Sie verteilt gerne Küsschen, und wenn sie welche empfängt, tritt ein unnachahmliches Lächeln in ihr Gesicht. Sie erscheint nicht rachsüchtig und wenig nachtragend sowie unerschütterlich guter Stimmung. Sie ist, wie gute Mütter, ausgleichend, beruhigend, gar mit beruhigender Härte begabt. Ihr fehlt die offen männermordende Härte einer Margret Thatcher, sie polarisiert nicht mit gezielter Absicht, leidet nicht an demonstrativem Größenwahn und ist trotzdem von ihrer Unersetzlichkeit überzeugt.
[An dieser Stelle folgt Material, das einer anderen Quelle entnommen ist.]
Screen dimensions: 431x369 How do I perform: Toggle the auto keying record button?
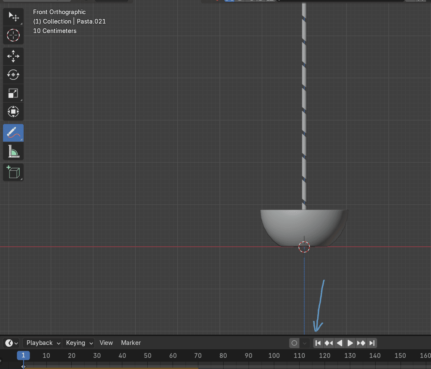click(294, 343)
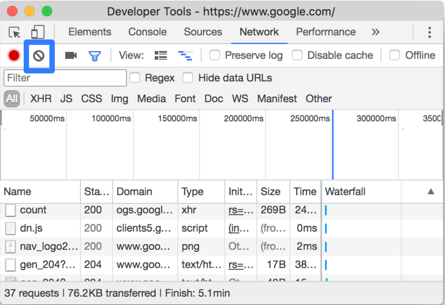The height and width of the screenshot is (305, 445).
Task: Tick the Offline checkbox
Action: pyautogui.click(x=394, y=55)
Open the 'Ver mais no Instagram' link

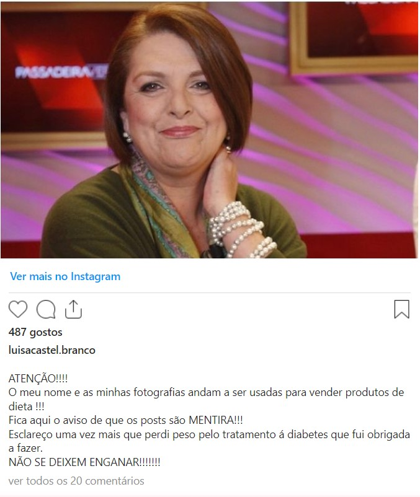click(65, 276)
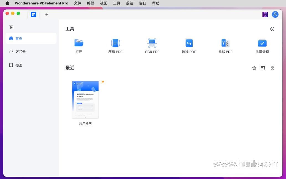
Task: Launch the OCR PDF tool
Action: tap(152, 43)
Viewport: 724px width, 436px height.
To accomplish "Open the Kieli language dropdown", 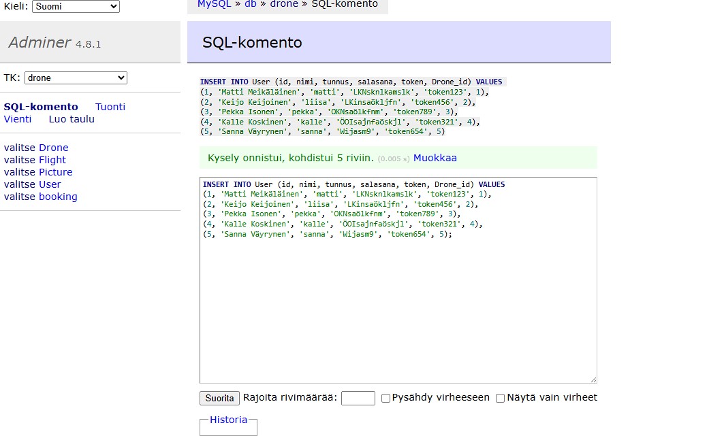I will click(x=75, y=7).
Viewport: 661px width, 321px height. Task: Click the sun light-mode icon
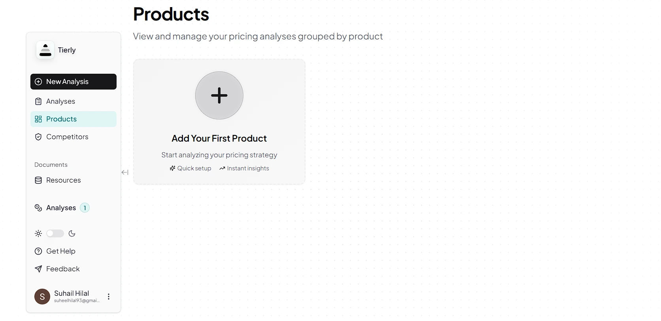tap(38, 233)
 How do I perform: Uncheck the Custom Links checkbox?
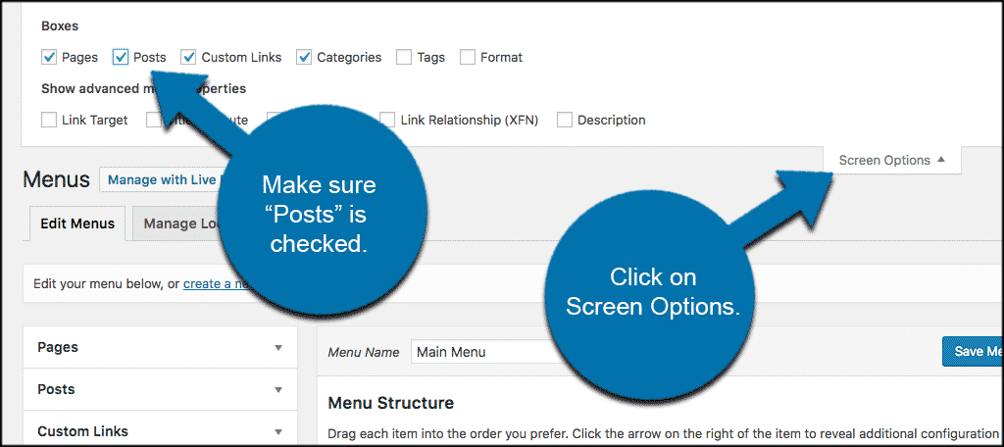(x=189, y=57)
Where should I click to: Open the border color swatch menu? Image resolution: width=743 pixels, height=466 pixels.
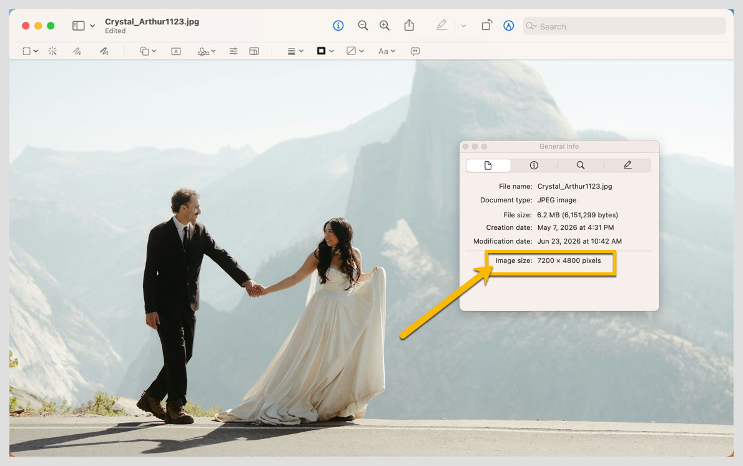tap(325, 51)
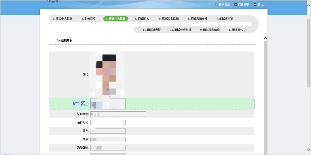
Task: Click the site logo at top left
Action: pos(53,1)
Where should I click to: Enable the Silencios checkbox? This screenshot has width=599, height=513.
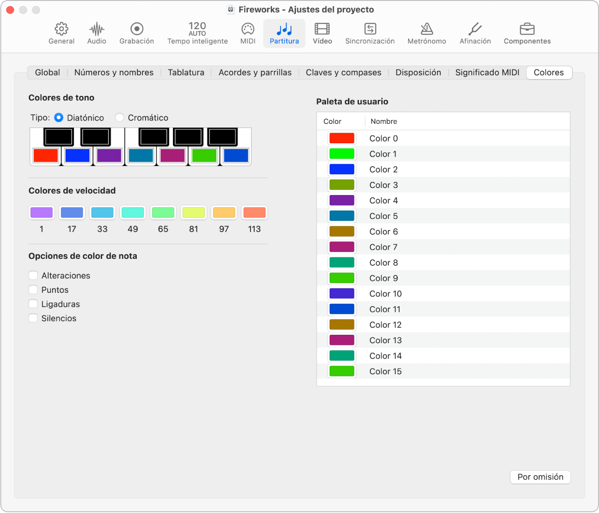click(x=33, y=318)
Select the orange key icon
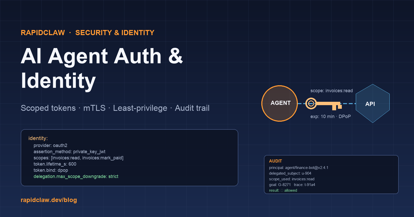 [324, 104]
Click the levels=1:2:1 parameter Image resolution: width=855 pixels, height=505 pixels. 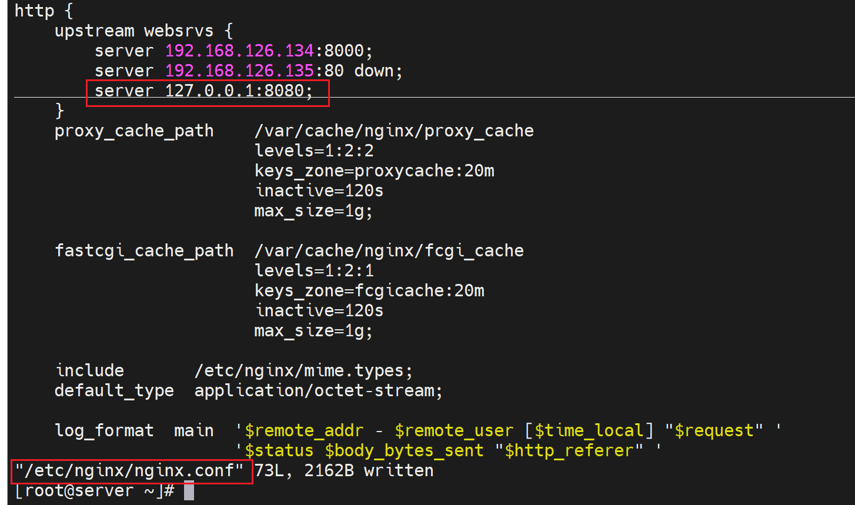click(314, 270)
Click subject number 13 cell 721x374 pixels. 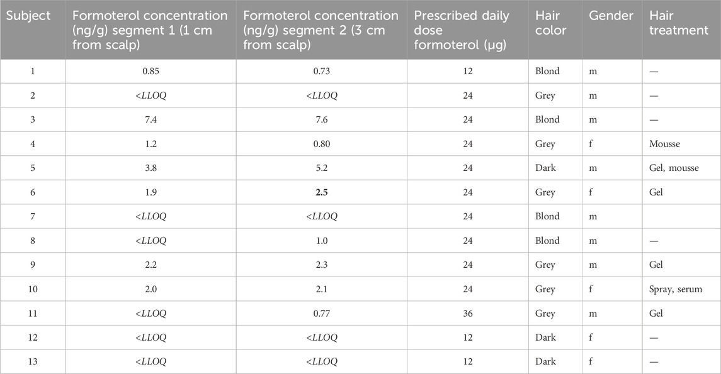coord(32,361)
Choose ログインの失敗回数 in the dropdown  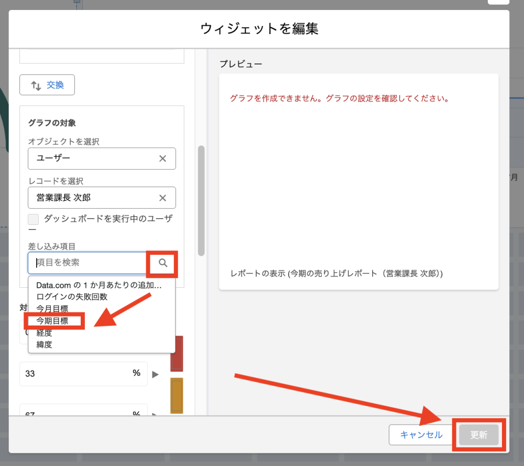pyautogui.click(x=72, y=297)
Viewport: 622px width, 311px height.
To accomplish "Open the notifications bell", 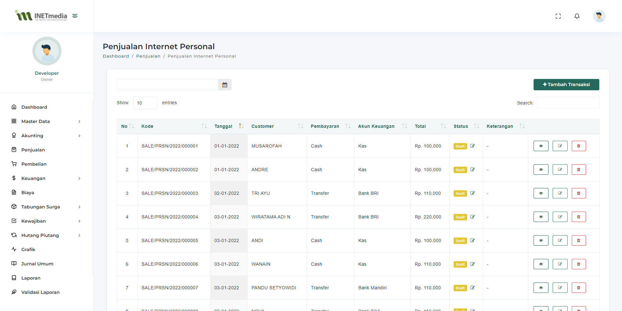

Nur Böswillige reden von Wankelmut, wenn sie überraschende Wendungen ausführt und diese plötzlich als alternativlos bezeichnet. Das Volk bewundert das eher als Flexibilität und Fähigkeit, Fehler einzusehen sowie überholte Ansichten fast geräuschlos fallen zu lassen.

Das alles bedingt eine ungewöhnlich große Loyalität der Bürger mit der Kanzlerin. Wählt man Mütter ab, die so viel Ruhe und Zuversicht ausstrahlen? Verstößt man sie, wo sie doch die Familie zusammenhält, kratzt man an ihrem Lack, wo sie doch mit der Kritik der Rivalen so umgeht, als handle es sich um voraussehbares, aber ungefährliches Kläffen?

Die Psychoanalyse arbeitet mit dem Begriff der Übertragung. Frühe Konflikte, Sorgen und vor allem der Wunsch von Kindern nach Geborgenheit heften sich auf eine Figur, von der man Beständigkeit, Überblick, Kraft, Ausdauer erhofft. Sie, die Wissende, soll in Zeiten der Unsicherheit leiten, wo die eigene Orientierungsfähigkeit nicht mehr ausreicht und keine Ideologie oder Religion mehr eindeutige Antworten verspricht.

Diese Übertragung, diese Delegation der Verantwortung, gilt Angela Merkel. Sie wird es schon richten, glauben ihre Anhänger mit fast kindlicher Hingabe. In einem solchen "regressiv" eingerasteten Vertrauen zur Mutter will man keine Veränderung, blendet eigene Zweifel aus, erhebt Vertrauen und Zuneigung zu einer weit über die Tagespolitik hinausreichenden Kategorie. Kinder verteidigen ihre Eltern, idealisieren sie, solange sie keine allzu offensichtlichen Schwächen zeigen oder gar Verbrechen begehen - selbst dies bedeutet noch lange keine Abkehr.